• ACTIVITY
Emit all the data exactly as provided.

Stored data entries

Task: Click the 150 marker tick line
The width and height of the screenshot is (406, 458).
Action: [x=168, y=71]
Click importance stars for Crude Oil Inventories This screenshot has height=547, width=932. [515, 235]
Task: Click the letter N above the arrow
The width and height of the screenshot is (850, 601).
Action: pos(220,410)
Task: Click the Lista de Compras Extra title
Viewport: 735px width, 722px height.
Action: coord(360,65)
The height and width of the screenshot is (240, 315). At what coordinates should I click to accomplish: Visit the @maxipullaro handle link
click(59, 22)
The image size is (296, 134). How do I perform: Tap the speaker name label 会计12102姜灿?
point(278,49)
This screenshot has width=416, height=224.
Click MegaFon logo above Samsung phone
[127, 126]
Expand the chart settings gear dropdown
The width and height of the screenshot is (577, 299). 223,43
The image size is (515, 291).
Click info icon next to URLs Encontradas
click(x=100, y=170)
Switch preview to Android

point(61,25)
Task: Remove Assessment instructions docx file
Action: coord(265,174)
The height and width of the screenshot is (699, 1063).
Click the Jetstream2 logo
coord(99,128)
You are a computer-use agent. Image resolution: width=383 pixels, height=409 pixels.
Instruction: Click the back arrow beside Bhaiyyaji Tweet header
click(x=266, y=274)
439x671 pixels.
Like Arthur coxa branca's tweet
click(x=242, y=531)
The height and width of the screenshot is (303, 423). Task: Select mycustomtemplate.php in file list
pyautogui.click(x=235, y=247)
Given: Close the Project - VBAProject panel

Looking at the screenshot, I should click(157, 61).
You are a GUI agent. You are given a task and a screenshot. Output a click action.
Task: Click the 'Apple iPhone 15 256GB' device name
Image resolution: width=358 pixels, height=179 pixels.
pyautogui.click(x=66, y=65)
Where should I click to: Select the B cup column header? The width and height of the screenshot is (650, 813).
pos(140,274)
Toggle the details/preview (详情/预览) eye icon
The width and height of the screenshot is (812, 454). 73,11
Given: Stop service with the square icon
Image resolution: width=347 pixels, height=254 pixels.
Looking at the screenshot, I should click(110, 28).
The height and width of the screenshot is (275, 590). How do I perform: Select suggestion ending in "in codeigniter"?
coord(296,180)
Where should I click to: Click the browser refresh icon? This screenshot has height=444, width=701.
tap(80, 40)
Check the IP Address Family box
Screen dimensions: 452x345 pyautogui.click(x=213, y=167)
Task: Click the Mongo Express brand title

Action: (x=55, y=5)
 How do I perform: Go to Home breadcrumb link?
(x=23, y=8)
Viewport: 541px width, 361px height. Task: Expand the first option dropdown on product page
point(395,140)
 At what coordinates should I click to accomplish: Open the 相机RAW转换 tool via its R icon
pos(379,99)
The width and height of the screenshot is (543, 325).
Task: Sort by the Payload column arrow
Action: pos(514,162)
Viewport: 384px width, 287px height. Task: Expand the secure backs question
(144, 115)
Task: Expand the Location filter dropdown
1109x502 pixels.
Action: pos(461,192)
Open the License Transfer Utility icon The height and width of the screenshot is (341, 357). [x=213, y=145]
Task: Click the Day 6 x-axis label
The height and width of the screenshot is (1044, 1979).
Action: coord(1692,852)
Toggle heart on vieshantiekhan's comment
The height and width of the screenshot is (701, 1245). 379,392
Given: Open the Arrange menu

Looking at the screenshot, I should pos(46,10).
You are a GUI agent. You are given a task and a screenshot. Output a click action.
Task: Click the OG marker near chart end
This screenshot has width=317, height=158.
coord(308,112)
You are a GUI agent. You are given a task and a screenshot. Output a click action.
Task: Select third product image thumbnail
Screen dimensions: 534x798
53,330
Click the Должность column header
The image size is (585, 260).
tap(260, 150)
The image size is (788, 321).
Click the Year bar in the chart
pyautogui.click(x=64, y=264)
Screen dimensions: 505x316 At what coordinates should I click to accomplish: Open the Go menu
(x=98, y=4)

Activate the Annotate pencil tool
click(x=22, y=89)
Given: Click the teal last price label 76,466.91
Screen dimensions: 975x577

• RESULT FOR THIS TASK
Task: Click the 150 marker tick line
The width and height of the screenshot is (406, 458).
Action: [x=168, y=71]
Click importance stars for Crude Oil Inventories This screenshot has height=547, width=932. [515, 235]
Task: Click the letter N above the arrow
The width and height of the screenshot is (850, 601).
Action: pos(220,410)
Task: Click the Lista de Compras Extra title
Viewport: 735px width, 722px height.
Action: coord(360,65)
The height and width of the screenshot is (240, 315). At what coordinates should I click to accomplish: Visit the @maxipullaro handle link
click(59, 22)
The image size is (296, 134). How do I perform: Tap the speaker name label 会计12102姜灿?
point(278,49)
This screenshot has width=416, height=224.
Click MegaFon logo above Samsung phone
[127, 126]
Expand the chart settings gear dropdown
The width and height of the screenshot is (577, 299). 223,43
The image size is (515, 291).
Click info icon next to URLs Encontradas
click(x=100, y=170)
Switch preview to Android

point(61,25)
Task: Remove Assessment instructions docx file
Action: coord(265,174)
The height and width of the screenshot is (699, 1063).
Click the Jetstream2 logo
coord(99,128)
You are a computer-use agent. Image resolution: width=383 pixels, height=409 pixels.
Instruction: Click the back arrow beside Bhaiyyaji Tweet header
click(x=266, y=274)
439x671 pixels.
Like Arthur coxa branca's tweet
click(x=242, y=531)
The height and width of the screenshot is (303, 423). Task: Select mycustomtemplate.php in file list
pyautogui.click(x=235, y=247)
Given: Close the Project - VBAProject panel

Looking at the screenshot, I should click(157, 61).
You are a GUI agent. You are given a task and a screenshot. Output a click action.
Task: Click the 'Apple iPhone 15 256GB' device name
Image resolution: width=358 pixels, height=179 pixels.
pyautogui.click(x=66, y=65)
Where should I click to: Select the B cup column header? The width and height of the screenshot is (650, 813).
pos(140,274)
Toggle the details/preview (详情/预览) eye icon
The width and height of the screenshot is (812, 454). 73,11
Given: Stop service with the square icon
Image resolution: width=347 pixels, height=254 pixels.
Looking at the screenshot, I should click(110, 28).
The height and width of the screenshot is (275, 590). How do I perform: Select suggestion ending in "in codeigniter"?
coord(296,180)
Where should I click to: Click the browser refresh icon? This screenshot has height=444, width=701.
tap(80, 40)
Check the IP Address Family box
Screen dimensions: 452x345 pyautogui.click(x=213, y=167)
Task: Click the Mongo Express brand title

Action: (x=55, y=5)
 How do I perform: Go to Home breadcrumb link?
(x=23, y=8)
Viewport: 541px width, 361px height. Task: Expand the first option dropdown on product page
point(395,140)
 At what coordinates should I click to accomplish: Open the 相机RAW转换 tool via its R icon
pos(379,99)
The width and height of the screenshot is (543, 325).
Task: Sort by the Payload column arrow
Action: pos(514,162)
Viewport: 384px width, 287px height. Task: Expand the secure backs question
(144, 115)
Task: Expand the Location filter dropdown
1109x502 pixels.
Action: pos(461,192)
Open the License Transfer Utility icon The height and width of the screenshot is (341, 357). [x=213, y=145]
Task: Click the Day 6 x-axis label
The height and width of the screenshot is (1044, 1979).
Action: coord(1692,852)
Toggle heart on vieshantiekhan's comment
The height and width of the screenshot is (701, 1245). 379,392
Given: Open the Arrange menu

Looking at the screenshot, I should pos(46,10).
You are a GUI agent. You are given a task and a screenshot. Output a click action.
Task: Click the OG marker near chart end
This screenshot has width=317, height=158.
coord(308,112)
You are a GUI agent. You are given a task and a screenshot. Output a click action.
Task: Select third product image thumbnail
Screen dimensions: 534x798
53,330
Click the Должность column header
The image size is (585, 260).
tap(260, 150)
The image size is (788, 321).
Click the Year bar in the chart
pyautogui.click(x=64, y=264)
Screen dimensions: 505x316 At what coordinates should I click to accomplish: Open the Go menu
(x=98, y=4)

Activate the Annotate pencil tool
click(x=22, y=89)
Given: Click the teal last price label 76,466.91
Screen dimensions: 975x577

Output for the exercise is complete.